Some will argue that an older adult’s personality traits, such as being “stubborn,” contribute significantly to the complications of their management (eg, their refusal to take their medications). True as this may be, working with patients of varying personalities lends itself to the art of medicine—medicine is still largely an art—and taking the time to listen empathically will enable the care provider to gain important insight into their lives and the reasons for such behaviors. If, instead, these apathetic or treatment-resistant behaviors stem from a progressive dementia or another personality-altering illness, we have already discussed2-4 how using inappropriate language stigmatizes the elderly as if somehow having the illness was their fault. Although empathy may not be the default, it serves everyone better than lamenting that the patient is “being difficult.”

Recurring Themes

Moving forward, we must bear in mind the pervasive influence of ill-suited language on how those around us begin to perceive the elderly. As the coming years present critical opportunities to train students in geriatric health care, it becomes ever more important that we create positive, stigma-free learning environments. Those who work with the elderly know this message well: we treat the illness of the patient, not the patient as an illness.

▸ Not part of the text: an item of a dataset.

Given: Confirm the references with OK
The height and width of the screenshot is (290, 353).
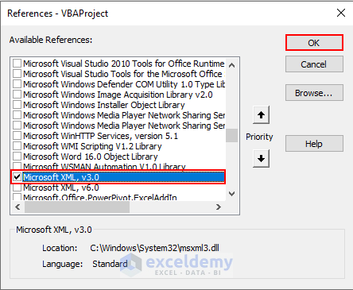Looking at the screenshot, I should (314, 43).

Another theme that has permeated this series, and is worth reiterating, addresses the notion of being the “voice for the vulnerable,” ie, speaking in a manner as patients themselves would wish to be viewed. By this, I am not suggesting that an older adult should be assumed incapable of providing care for themselves. It has been shown that the majority of older adults are capable of moderating the impact of stressors that arise with age,5 and subjective well-being does not automatically diminish in later adulthood.6 Rather, for me, the term “vulnerable” serves as a constant reminder of the common hardships they face when finding themselves within a fragmented health care system.

Moving Forward

Labelling an individual as “difficult” erodes the practice of patient-centered care that we ought to be cultivating. Mental illnesses in the elderly, coupled with physical comorbidities, create particularly challenging medicine. It is my firm belief that any sort of stigmatization—intentional or ingrained—ultimately provides a disservice to patients and deters trainees from pursuing careers working with the elderly. 

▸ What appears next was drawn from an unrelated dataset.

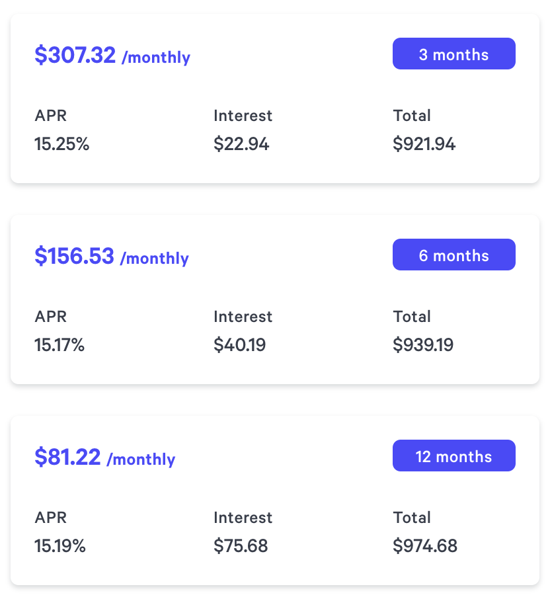This screenshot has width=550, height=599.
Task: Click the $307.32 monthly payment amount
Action: tap(75, 56)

We are well aware that aging patients and aging parents present new challenges to society, but I believe they present new opportunities as well. The skills of patience, problem-solving, and positivity are powerful tools in navigating these waters. Those among us who are immersed in the care of this population each day strive towards a common goal: to optimize quality of life through the largest and smallest acts, perhaps learning a bit more about ourselves along the way. 

1. Cuddy AJ, Norton MI, Fiske ST. This old stereotype: the pervasiveness and persistence of the elderly stereotype. J Soc Issues. 2005;61(2):267-285.

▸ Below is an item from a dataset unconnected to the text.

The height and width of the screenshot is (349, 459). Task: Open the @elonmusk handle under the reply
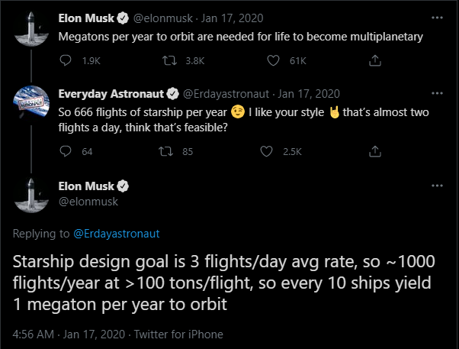coord(85,200)
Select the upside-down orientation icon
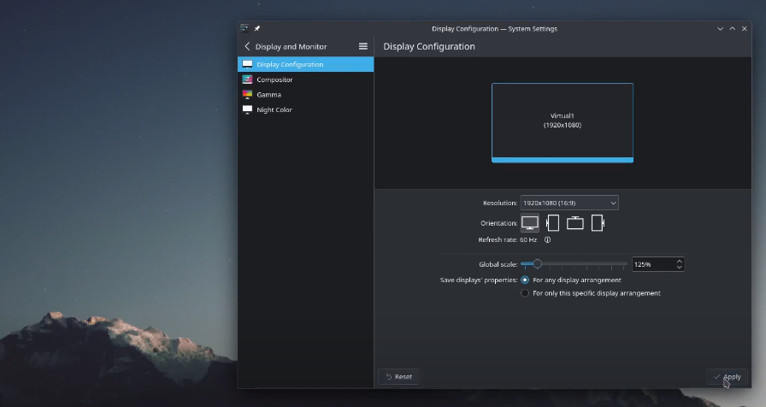This screenshot has width=766, height=407. pos(575,223)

2. Perrella A. “All there.” Annals of Long-Term Care: Clinical Care and Aging. 2016;24(1):15-16.

3. Perrella A. “But she’s so depressing.” Annals of Long-Term Care: Clinical Care and Aging. 2016;24(4):21-22.

4. Perrella A. “The diabetic in room 204.” Annals of Long-Term Care: Clinical Care and Aging. 2016;24(8):17-18.

5. Janssen BM, Van Regenmortel T, Abma TA. Identifying sources of strength: resilience from the perspective of older people receiving long-term community care. Eur J Ageing. 2011;8(3):145-156.

6. Henchoz K, Cavalli S, Girardin M. Health perception and health status in advanced old age: a paradox of association. J Aging Stud. 2008;22(3):282-290.